- O painel independente liderado por um juiz começou as audiências para investigar o incêndio mais mortal em décadas em Hong Kong, no complexo Wang Fuk, em Tai Po, que deixou 168 mortos.
- O advogado principal, Victor Dawes, afirmou que fatores humanos tornaram ineficazes quase todas as medidas de segurança contra incêndio no local.
- Em imagens de CCTV e vídeos, trabalhadores aparecem fumando no canteiro durante o incêndio, e algumas perguntas dos moradores apontam para por que os alarmes não tocaram.
- Dawes listou cinco problemas principais, incluindo o desligamento de alarmes em sete blocos, retirada de janelas de escadas para acesso a andaimes e uso de redes não retardantes de chama.
- Hydrantes e mangueiras foram desativados e há indícios de que bitucas de cigarro contribuíram para o incêndio; o comitê recebeu quase um milhão de arquivos para análise.
O painel independente de Hong Kong iniciou as audiências sobre o incêndio devastador que matou 168 pessoas em novembro, no conjunto habitacional Wang Fuk, no distrito de Tai Po. O comitê, criado pelo líder da cidade, tem como objetivo recomendar medidas preventivas. O advogado líder, Victor Dawes, apresentou a visão de que falhas humanas reduziram quase por completo a eficácia das normas de segurança contra incêndio.
Durante as sessões, imagens de CCTV e vídeos de moradores e transeuntes, gravados antes e durante o fogo, foram exibidos para análise. Entre os registros, há cenas de trabalhadores fumando no local, o que gerou novas perguntas sobre medidas de fiscalização e cumprimento de normas de segurança.
Um residente identificado apenas como Phyllis contou que perdeu a mãe no incêndio e assistiu aos vídeos com dificuldade, buscando entender as causas. Outros moradores questionaram por que os alarmes não tocaram na hora do incidente.

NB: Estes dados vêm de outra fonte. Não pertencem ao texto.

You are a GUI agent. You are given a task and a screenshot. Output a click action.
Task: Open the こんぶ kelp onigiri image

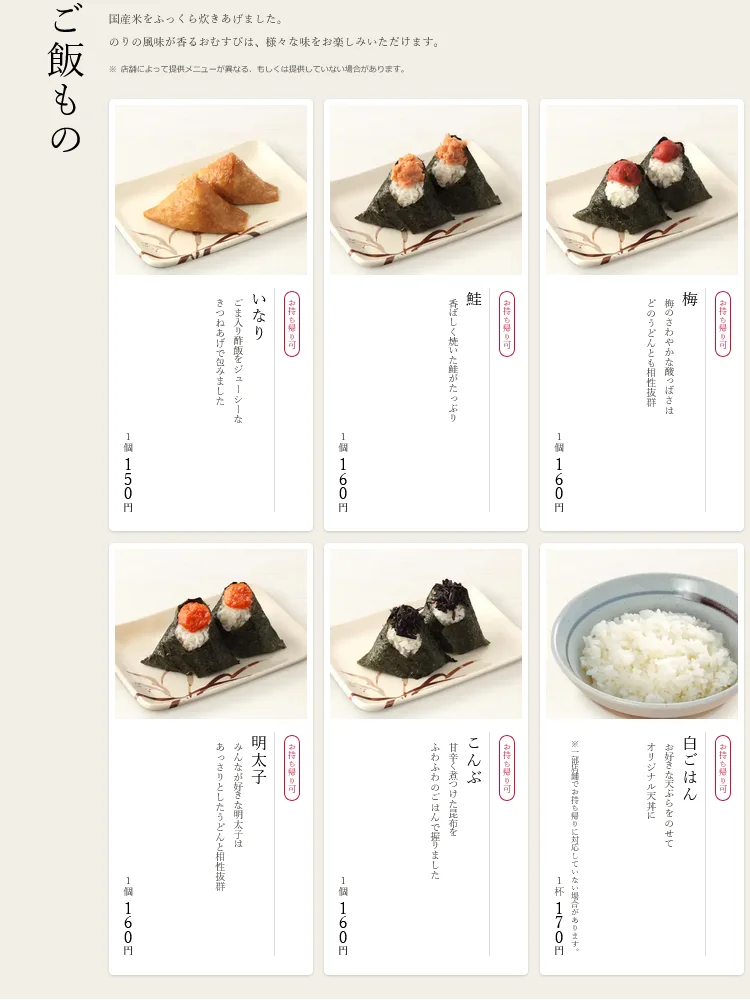[x=426, y=634]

Contexto das falhas investigadas
Dawes descreveu cinco problemas centrais, incluindo o desligamento de alarmes de incêndio em sete blocos e a remoção de janelas de escadas e corredores para facilitar a instalação de andaimes. Além disso, hidrantes e rodas de mangueira teriam ficado desativados, e a rede não foi substituída por material resistente ao fogo. Suspeita-se que bitucas de cigarro tenham contribuído para o início das chamas, segundo relatório de uma força-tarefa interagências.
Investigadores encontraram inúmeras bitucas nas estruturas de andaimes e plataformas, bem como em poços de iluminação. A comissão recebeu quase 1 milhão de arquivos, entre fotografias, vídeos e documentos, para subsidiar a apuração.
Investigações não se limitaram ao incêndio em si: o painel também analisa a possível prática de bid-rigging por parte de contratadas e incorporadoras em projetos de construção na cidade. O juiz David Lok preside as audiências, com foco em esclarecer causas do fogo e o grau de prática irregular no setor.
Participação pública e próximos passos
Diversos moradores e membros do público compareceram ao encontro, realizado em um auditório público em Central. Enquanto parte da população apoiou a abertura de uma apuração independente, autoridades alertaram para punições severas a quem politizar o desastre. A continuidade das sessões deverá abordar novos desdobramentos, com especial atenção às falhas estruturais e regulatórias identificadas até o momento.